Alone together, at last. We know we are being watched, but we don’t mind. If this is what it takes to prove we exist, to feel we belong, bring it on. We’re scared and confused, but that’s ok, because we know you are too: after all, you’re not that different anyway. Our cams are always there, almost always on. We can feel the eagerness of your gaze, but still we remain the same – “for real” – locked in our bittersweet solitude, with our bodies sealed in signs. Rather than continue to be victims of the image, we decide to become image. Because we want to be seen. Because we are visual. As if we are two-dimensional, only skin-deep. No more depth, only transparency. No matter if there’s nothing to show, nothing to say. No matter if there’s ultimately nothing left to see. We take comfort in this Nothingness. Disappearing behind our images is our way to protect ourselves from Being. No worries anymore that our images could be stolen from us, or that we should give up our precious secrets, because we no longer have any. There are no illusions or scruples left: all will be revealed for the sake of appearances; all except, perhaps, for the Truth. Take a close look. Here we are now, desperate bodies without desire, crude visuals without necessity or consequence. Here we are. Welcome to the spectacle of banality.
A reflection on ‘Because We Are Visual’, a wonderful video-essay by Olivia Rochette & Gerard-Jan Claes (2010, 47’, produced by KASKfilms). All stills taken from the video. Inspiration: Lovink, Bifo and Baudrillard, of course.

◆ PROVIDED INFORMATION
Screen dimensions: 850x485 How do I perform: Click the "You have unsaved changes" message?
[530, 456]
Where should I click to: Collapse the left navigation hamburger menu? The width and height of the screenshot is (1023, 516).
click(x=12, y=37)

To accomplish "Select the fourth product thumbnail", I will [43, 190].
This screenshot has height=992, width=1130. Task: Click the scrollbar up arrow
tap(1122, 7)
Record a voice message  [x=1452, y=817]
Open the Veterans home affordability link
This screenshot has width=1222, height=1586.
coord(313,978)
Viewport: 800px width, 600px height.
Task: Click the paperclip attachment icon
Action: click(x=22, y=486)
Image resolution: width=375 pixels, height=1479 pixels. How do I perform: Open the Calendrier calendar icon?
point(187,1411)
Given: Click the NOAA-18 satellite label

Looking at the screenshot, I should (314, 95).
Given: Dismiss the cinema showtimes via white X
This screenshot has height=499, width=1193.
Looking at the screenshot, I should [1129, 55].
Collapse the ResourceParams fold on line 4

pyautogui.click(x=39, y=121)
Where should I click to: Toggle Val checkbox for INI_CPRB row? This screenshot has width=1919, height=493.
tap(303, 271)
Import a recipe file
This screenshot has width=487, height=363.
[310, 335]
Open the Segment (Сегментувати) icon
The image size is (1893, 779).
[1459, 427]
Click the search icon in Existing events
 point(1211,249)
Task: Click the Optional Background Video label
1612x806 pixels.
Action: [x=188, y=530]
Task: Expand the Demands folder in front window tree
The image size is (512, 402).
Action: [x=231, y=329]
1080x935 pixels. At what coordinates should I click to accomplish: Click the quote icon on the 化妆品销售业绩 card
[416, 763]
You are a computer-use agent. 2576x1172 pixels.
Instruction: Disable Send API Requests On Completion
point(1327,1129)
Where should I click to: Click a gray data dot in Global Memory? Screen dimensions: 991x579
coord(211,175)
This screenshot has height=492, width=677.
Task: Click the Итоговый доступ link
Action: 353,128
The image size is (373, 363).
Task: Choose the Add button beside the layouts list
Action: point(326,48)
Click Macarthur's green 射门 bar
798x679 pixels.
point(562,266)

◆ EXERCISE GOAL
From the reflection on the video-essay, extract the passage starting with "A reflection on" and going on through "Baudrillard, of course.", reproduced word for word.

◆ SOLUTION TO THE PROBLEM
A reflection on ‘Because We Are Visual’, a wonderful video-essay by Olivia Rochette & Gerard-Jan Claes (2010, 47’, produced by KASKfilms). All stills taken from the video. Inspiration: Lovink, Bifo and Baudrillard, of course.